For the first time ever, artwork created by Picasso was paid for entirely in digital currency.
Pablo Picasso’s Danse du ventre devant homme impassible was purchased by Idoneus, a Swiss company that is looking to use digital assets to make the transaction of luxury assets “more swift, transparent and secure.”
Idoneus purchased the Picasso piece for an undisclosed amount of money and used their IDON token to pay. The Swiss company has the right idea when it comes to tokenizing fine art, but Idoneus goes wrong thinking that they need their own token/platform to facilitate these luxury transactions.
The benefits of tokenized art
Tokenization of fine art ownership would solve a significant problem the fine art world experiences—counterfeit and fraudulent goods being passed off as authentic. According to a report from Switzerland’s Fine Art Expert Institute, roughly 50% of art circulating on the market is forged or misattributed. The Fine Art Expert Institute went on to say that approximately 70–90% of artworks that their organization examines on behalf of collectors and dealers end up not being by the artist claimed.

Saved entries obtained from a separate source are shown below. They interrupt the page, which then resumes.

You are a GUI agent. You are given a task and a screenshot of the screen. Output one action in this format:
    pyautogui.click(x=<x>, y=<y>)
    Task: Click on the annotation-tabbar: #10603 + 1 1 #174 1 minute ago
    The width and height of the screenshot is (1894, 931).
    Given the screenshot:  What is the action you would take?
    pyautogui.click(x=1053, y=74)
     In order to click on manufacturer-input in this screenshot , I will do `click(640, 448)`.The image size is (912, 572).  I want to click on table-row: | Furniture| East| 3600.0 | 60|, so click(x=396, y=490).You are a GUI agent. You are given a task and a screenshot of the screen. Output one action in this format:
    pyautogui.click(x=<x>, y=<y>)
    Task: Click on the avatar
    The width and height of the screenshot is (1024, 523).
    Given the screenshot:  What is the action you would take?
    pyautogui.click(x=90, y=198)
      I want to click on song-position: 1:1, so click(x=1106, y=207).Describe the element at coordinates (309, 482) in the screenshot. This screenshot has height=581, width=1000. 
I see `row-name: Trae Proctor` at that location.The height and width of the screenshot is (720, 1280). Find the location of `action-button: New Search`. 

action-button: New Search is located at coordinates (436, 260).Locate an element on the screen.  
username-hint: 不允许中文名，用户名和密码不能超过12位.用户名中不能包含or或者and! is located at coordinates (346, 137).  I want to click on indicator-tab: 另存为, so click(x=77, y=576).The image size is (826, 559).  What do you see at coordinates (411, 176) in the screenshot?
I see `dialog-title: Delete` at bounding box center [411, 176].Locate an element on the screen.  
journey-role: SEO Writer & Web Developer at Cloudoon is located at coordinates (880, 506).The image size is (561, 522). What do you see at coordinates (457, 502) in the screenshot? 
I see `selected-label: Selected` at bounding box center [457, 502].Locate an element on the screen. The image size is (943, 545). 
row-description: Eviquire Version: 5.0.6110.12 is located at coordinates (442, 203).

If there was a way to give authentic art an identity on the blockchain, and transfer that identity token from owner to owner, the art industry could effectively combat the counterfeit and fraudulent goods problem that it is currently faced with.
Bitcoin solves this
Instead of companies creating individual ledgers and valueless tokens to map luxury assets—like Idoneus has done with their IDON token—luxury assets and fine art should be tokenized on Bitcoin.
Bitcoin SV already has the infrastructure in place to map real-world assets like fine art to a digital identity on the blockchain. Two companies in particular, Tokenized and Run, allow individuals to tokenize assets on top of Bitcoin.
In addition, the Bitcoin network encourages government and legal compliance, so users can be confident that they are not dealing with companies that are operating illegally. And Bitcoin operates at scale, so its users do not have to worry about a transaction having an abnormally high transaction fee or there being long block confirmations times that delay payment settlement.
Tokenizing luxury goods for the Bitcoin Association Hackathon?
When it comes to tokenizing luxury goods, the challenge is mapping the real-world goods to the blockchain, and being able to recognize and authenticate that real-world good based off of the information that is stored on the blockchain.
In other words, the challenge is finding identifiable characteristics that only the authentic version of the asset has, and creating a blockchain identity that encompasses those features.
(As far as I know), there are currently no platforms or services built on BSV that solve the counterfeit/fraudulent goods problem related to luxury assets. That being said, creating a solution to that problem may be a good project for the upcoming Bitcoin Association 2020 BSV Virtual Hackathon.